Tiny Silver Death Machine: Election Coverage 2008 Part Two

Noted author Don DeLillo blogged for The Onion from the Conventions

We’ve witnessed these spectacles every fourth September, every four years. The volunteers stand handshake-dazed near their supervisors, seeing images of themselves in every direction. Staffers greet each other with comic cries and gestures of sodden collapse. In Denver there were vendors nearby when we ate breakfast. Stretch limos outfitted with powerful communications technology stalled in murderous crosstown traffic. Helicopters shine searchlights down at the buildings, the crowd. Chanted rhymes emerge like a collective tribal memory. Allegations are advanced concerning faked pregnancies. “This is one of those moments.” There is a meet-and-greet with the guy from the Doobie Brothers.

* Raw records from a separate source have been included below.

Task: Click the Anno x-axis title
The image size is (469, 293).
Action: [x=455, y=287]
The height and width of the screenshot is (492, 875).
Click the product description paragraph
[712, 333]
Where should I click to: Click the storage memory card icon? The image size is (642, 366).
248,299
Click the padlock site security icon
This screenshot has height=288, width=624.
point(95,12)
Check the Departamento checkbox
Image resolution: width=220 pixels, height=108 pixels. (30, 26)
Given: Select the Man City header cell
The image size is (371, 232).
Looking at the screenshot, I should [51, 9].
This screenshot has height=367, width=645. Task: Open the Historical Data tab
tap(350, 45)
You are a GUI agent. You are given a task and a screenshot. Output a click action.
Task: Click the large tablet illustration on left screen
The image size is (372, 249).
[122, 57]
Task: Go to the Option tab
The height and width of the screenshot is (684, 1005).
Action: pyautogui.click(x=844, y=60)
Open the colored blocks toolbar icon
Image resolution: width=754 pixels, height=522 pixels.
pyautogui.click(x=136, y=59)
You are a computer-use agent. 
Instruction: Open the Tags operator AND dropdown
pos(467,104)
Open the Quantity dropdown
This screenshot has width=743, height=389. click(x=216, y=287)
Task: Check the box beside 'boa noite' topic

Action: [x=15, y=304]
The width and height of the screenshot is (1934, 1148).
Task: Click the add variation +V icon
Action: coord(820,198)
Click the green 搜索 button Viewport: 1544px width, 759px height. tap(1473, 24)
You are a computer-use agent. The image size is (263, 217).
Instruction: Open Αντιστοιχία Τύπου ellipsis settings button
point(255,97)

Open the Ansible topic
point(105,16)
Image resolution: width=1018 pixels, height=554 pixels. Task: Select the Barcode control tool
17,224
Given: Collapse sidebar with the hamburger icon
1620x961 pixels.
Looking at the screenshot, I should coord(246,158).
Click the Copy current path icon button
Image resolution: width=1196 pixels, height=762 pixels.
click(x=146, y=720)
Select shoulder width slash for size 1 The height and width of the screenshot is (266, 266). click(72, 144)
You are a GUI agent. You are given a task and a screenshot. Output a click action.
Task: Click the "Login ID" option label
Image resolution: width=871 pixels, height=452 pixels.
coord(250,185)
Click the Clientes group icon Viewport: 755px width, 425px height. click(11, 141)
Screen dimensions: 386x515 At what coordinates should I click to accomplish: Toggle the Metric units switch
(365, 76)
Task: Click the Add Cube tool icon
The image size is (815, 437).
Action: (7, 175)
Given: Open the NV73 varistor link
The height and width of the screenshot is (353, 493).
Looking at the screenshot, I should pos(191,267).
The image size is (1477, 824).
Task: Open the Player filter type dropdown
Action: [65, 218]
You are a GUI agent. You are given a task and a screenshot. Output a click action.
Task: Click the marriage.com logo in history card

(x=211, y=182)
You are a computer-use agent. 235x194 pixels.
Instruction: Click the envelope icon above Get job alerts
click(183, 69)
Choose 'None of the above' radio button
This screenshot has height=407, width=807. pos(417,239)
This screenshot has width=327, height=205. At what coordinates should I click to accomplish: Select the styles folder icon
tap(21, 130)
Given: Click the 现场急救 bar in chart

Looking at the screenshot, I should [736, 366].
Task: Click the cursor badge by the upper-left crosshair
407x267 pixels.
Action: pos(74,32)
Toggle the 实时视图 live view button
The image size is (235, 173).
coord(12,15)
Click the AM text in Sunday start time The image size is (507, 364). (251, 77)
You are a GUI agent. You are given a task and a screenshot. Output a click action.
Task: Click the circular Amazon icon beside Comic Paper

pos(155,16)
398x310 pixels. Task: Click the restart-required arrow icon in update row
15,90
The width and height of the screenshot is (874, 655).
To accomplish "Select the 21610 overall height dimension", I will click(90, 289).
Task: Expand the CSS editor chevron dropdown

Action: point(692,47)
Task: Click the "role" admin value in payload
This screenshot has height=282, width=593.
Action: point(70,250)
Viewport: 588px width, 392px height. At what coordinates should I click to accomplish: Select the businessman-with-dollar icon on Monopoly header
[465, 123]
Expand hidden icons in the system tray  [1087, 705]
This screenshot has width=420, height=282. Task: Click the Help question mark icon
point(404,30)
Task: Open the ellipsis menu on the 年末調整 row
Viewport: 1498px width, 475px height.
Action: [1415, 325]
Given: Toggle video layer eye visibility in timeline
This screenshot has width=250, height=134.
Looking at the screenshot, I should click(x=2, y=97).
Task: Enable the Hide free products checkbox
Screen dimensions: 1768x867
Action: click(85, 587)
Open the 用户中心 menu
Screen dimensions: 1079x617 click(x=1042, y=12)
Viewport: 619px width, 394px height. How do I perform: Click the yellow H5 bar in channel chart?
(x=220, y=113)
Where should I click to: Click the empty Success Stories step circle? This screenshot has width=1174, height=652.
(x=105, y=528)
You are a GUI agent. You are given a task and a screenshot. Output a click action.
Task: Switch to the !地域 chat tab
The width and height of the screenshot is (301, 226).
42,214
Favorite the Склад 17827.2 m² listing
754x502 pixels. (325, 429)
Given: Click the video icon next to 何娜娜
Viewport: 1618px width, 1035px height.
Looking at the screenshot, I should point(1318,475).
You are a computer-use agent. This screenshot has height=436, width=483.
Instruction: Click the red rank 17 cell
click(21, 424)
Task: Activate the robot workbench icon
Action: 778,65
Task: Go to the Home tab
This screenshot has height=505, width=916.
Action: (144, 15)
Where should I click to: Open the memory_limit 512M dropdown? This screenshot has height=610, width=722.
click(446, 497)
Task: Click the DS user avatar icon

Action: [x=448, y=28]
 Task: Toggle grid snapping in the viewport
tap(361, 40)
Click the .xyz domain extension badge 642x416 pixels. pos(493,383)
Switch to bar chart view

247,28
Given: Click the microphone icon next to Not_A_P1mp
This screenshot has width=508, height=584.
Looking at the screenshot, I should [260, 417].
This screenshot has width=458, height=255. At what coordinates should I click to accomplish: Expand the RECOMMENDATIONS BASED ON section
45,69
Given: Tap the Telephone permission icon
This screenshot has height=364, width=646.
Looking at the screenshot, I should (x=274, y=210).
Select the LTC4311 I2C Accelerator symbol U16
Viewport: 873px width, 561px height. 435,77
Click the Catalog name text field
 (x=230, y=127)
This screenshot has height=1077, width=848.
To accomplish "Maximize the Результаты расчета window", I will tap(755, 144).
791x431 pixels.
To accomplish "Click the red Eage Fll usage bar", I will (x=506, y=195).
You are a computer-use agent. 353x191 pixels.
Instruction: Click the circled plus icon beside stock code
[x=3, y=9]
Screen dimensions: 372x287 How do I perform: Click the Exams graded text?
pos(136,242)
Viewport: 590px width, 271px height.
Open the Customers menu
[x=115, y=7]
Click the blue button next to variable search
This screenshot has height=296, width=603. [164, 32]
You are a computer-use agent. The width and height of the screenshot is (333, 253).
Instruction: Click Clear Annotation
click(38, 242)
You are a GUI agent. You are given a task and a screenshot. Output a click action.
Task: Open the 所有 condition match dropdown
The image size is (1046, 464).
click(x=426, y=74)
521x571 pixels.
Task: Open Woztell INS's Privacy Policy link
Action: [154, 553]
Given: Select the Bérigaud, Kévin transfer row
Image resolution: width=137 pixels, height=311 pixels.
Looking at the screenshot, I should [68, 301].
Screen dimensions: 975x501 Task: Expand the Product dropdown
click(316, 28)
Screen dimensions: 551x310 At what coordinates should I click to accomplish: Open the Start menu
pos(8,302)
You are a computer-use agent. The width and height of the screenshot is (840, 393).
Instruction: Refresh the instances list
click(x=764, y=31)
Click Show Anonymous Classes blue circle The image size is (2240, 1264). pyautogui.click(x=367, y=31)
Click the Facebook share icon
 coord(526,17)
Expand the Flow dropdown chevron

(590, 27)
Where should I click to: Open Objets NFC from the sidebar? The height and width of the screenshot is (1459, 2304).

A voice from the subconscious: Toyota Corola.

Here in Minneapolis, a woman with a clipboard, frazzled, efficient. She reads from a printout to a group of staffers a change in schedule from the coordinating committee: the station wagons arrive at noon. In the Free Speech Zone, a man dangles from a wire, the famous performance artist from New York. Everywhere, security: badges, metal detectors, small plastic cards with magnetic stripes. Police, silent in riot gear, truncheons like humming, efficient software. Someone says: “So she was technically never the actual Miss Alaska?”

They feel a sense of renewal, of communal recognition. The women, crisp and alert, knowing people’s names. Their husbands in little hats shaped like elephant heads, something about them suggesting massive health insurance coverage.